Finanzgericht Hamburg Beschluss29.01.2013

Finanzgericht Hamburg bittet Bundes­ver­fas­sungs­gericht um Überprüfung der Verfas­sungs­mä­ßigkeit des Kernbrenn­stoff­steu­er­ge­setzesKernbrenn­stoff­steuer ist keine in die Gesetz­ge­bungs­kom­petenz des Bundes fallende Verbrauchsteuer

Das Finanzgericht Hamburg ist von der Verfas­sungs­wid­rigkeit des Kernbrenn­stoff­steu­er­ge­setzes überzeugt und wendet sich deshalb an das Bundes­ver­fas­sungs­gericht, das allein die Kompetenz hat, im konkreten Normen­kon­troll­ver­fahren über die Ungültigkeit eines Gesetzes zu entscheiden. Mit diesem Vorla­ge­be­schluss trifft das Finanzgericht Hamburg bundesweit die erste Entscheidung in einem Klageverfahren gegen die im Jahr 2011 als Verbrauchsteuer eingeführte Kernbrenn­stoff­steuer.

Zum 1. Januar 2011 trat das Kernbrenn­stoff­steu­er­gesetz in Kraft, mit dem der Bund eine neue Steuer auf die Verwendung von Kernbrenn­stoffen eingeführt hat. Als die Klägerin im Juli 2011 in dem vor ihr betriebenen Kraftwerk die Kernbrennstäbe wechselte, berechnete sie pflichtgemäß die Steuer und gab beim für sie zuständigen Hauptzollamt eine Steueranmeldung über rund 96 Mio. Euro Kernbrennstoffsteuer ab, legte aber sogleich Rechtmittel ein.

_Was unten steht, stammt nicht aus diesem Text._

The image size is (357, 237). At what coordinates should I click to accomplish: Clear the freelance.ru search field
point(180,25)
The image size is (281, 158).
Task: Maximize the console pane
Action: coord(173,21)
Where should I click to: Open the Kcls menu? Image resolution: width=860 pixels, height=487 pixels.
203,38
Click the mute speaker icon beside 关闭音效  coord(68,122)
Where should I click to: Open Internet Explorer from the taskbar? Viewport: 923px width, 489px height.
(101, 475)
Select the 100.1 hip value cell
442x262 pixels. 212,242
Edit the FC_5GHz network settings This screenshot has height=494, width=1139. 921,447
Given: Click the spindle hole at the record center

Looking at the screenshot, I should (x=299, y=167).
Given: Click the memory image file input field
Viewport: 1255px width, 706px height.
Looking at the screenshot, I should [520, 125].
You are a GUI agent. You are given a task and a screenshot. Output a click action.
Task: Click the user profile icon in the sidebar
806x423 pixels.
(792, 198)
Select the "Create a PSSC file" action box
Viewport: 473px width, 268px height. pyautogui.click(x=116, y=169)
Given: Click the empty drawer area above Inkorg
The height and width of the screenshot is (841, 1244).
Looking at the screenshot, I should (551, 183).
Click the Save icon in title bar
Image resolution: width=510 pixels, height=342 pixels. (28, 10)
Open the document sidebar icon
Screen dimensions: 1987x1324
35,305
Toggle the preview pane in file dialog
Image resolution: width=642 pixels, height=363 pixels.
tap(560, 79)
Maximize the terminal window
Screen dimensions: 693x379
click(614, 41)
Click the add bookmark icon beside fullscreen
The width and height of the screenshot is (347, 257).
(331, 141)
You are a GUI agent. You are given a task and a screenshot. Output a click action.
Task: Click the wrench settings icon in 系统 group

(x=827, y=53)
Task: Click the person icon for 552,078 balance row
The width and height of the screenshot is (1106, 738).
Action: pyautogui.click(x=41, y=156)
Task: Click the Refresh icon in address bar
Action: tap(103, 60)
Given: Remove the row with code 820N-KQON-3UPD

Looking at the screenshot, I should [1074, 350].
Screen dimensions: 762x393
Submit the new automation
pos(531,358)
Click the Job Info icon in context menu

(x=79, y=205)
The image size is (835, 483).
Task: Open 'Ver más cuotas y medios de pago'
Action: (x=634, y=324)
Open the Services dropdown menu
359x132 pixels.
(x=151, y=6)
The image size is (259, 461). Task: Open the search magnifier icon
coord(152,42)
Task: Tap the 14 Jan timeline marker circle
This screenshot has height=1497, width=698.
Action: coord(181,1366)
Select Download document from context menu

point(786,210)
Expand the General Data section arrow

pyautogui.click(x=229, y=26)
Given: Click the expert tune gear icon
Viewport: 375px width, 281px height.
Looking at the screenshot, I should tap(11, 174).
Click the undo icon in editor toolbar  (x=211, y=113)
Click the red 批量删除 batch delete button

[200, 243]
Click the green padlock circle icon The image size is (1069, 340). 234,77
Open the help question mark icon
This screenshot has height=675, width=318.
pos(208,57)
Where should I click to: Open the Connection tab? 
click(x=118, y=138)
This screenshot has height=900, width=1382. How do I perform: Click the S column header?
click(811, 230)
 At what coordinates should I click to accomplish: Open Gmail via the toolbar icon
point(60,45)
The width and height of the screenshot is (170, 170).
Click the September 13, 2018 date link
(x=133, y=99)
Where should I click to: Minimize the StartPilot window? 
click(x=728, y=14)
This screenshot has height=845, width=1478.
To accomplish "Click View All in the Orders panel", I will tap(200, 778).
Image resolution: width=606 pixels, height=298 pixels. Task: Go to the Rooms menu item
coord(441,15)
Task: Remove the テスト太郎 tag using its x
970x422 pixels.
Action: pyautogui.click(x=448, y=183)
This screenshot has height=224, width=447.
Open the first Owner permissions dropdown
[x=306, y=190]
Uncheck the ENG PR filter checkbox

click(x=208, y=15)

FG Hamburg und FG Münster äußern Zweifel an Verfas­sungs­mä­ßigkeit des Kernbrenn­stoff­steu­er­ge­setzes

Das Kernbrenn­stoff­steu­er­gesetz war von Beginn an rechtlich umstritten. Aufgrund erheblicher Zweifel an der Verfas­sungs­mä­ßigkeit des Kernbrenn­stoff­steu­er­ge­setzes gewährte das Finanzgericht Hamburg der Klägerin bereits mit Beschluss vom 16. September 2011 vorläufigen Rechtsschutz, der allerdings vom Bundesfinanzhof aus formellen Gründen wieder aufgehoben wurde. In weiteren Eilverfahren hat bisher neben dem Finanzgericht Hamburg auch das Finanzgericht München ernstliche Zweifel an der Verfas­sungs­mä­ßigkeit der Kernbrenn­stoff­steuer geäußert, wohingegen das Finanzgericht Baden-Württemberg das Gesetz für verfas­sungsgemäß gehalten hat.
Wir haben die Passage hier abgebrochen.